Thursday, 21 de November de 2024 ISSN 1519-7670 - Ano 24 - nº 1315

A rua é a maior arquibancada do Brasil

O slogan criado pela Fiat para alavancar seu patrocínio na Copa das Confederações pode também servir para entender por que milhares de pessoas saíram às ruas não para torcer por uma equipe de futebol, mas para mostrar um inconformismo que ninguém conseguiu até agora rotular.

Os protestos urbanos dos últimos dias fugiram ao modelo tradicional de manifestação política, mostrando que tanto os governantes como os analistas políticos perderam a capacidade de interpretar o que está acontecendo, especialmente entre os mais jovens. A imprensa, políticos e o governo se esforçam para enquadrar as passeatas e atos de vandalismo dentro de suas respectivas estratégias eleitorais.

É inegável uma clara perplexidade política entre os membros do establishment tupiniquim, pois as manifestações não têm uma liderança clara, não adotam palavras de ordem unificadas e nem seguem estruturas definidas. Noutros tempos, os líderes seriam os dirigentes de organizações estudantis, as palavras de ordem teriam cunho ideológico e o movimento seria verticalizado e hierarquizado.

Como nada disso está acontecendo, ficou difícil o enquadramento das manifestações nos clichês político-partidários tradicionais. Só isso já é um fato positivo porque mostra como a geração com menos de 35 anos trata de impor um novo tipo de comportamento e de valores ao seu desejo de ser ouvida.

O simbolismo político é outro. A presença nas ruas é mais forte do que os slogans ou lideranças. Aqui, como em vários outros lugares do mundo onde ocorreram protestos recentes, os jovens manifestantes ignoram as hierarquias e o monolitismo. A heterarquia (ausência de comando) é seu ambiente natural inconsciente. A simbologia da presença é mais forte do que o discurso.

A mobilização é feita basicamente pela interatividade das redes sociais na internet, sem que os ativistas estejam preocupados com a certificação da credibilidade das informações. Apesar das gerações mais velhas rejeitarem as redes sociais como ambiente político, isto acontece de fato, tanto que toda a mobilização para a avalancha de manifestações da segunda feira (17/6) era palpável no Facebook e no Twitter, muito antes de elas explodirem nas ruas.

------

### Exercício 1
Responda com base no trecho sobre os protestos de rua:
(a) Qual empresa criou o slogan citado no início?
(b) Como o trecho define a heterarquia?
(c) Em quais redes sociais a mobilização para as manifestações da segunda-feira (17/6) já era palpável?
### Exercício 2
Escreva a continuação do trecho sobre os protestos de rua, começando logo após a última frase apresentada.

### Dados disponíveis
------

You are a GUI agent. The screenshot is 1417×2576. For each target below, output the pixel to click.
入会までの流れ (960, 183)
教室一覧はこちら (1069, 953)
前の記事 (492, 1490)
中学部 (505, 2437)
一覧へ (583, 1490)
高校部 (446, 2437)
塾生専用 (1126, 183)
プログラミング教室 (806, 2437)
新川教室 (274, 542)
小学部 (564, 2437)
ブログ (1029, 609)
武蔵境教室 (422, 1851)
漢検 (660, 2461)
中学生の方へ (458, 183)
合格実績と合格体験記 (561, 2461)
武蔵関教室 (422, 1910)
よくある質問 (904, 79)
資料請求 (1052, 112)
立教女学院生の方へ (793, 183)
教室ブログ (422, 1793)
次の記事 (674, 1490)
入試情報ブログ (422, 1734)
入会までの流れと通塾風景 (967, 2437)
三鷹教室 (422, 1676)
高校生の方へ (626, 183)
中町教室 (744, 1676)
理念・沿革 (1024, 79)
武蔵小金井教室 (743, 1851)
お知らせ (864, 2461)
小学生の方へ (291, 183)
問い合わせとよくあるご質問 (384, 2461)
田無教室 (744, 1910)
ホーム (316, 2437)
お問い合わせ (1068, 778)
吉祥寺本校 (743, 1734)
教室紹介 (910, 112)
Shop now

------

### Resposta escrita 1
(a) A Fiat criou o slogan.
(b) A heterarquia é definida como a ausência de comando.
(c) A mobilização era palpável no Facebook e no Twitter.

### Resposta escrita 2
As passagens de ônibus são um pretexto antigo e recorrente. Se existe alguma coisa que poderia simbolizar o estado de espírito dos manifestantes seria a expressão “estou de saco cheio”. Custo de vida, corrupção, violência e ineficiência funcionaram como ingredientes de um caldo muito mais significativo.

Quem acompanhou a cacofonia virtual nas redes já sabia há muito tempo que a garotada não está nem aí para a imprensa. Eles simplesmente a ignoram e preferem conviver com a imaterialidade, incerteza e fluidez da informação virtual. Os jornais, políticos e governantes não têm credibilidade para a geração digital. Há razões de sobra para isso e não adianta criticar a internet, com suas virtudes e defeitos, porque ela é o ambiente político da nova geração.

Para entender isso é preciso sair da zona de conforto das explicações convencionais e tentar conviver, mesmo que parcialmente, com as contradições e incertezas dos novos caras pintadas. Eles assumem a fluidez da existência virtual ao mesmo tempo em que sonham com um cargo público, pensando em estabilidade e segurança.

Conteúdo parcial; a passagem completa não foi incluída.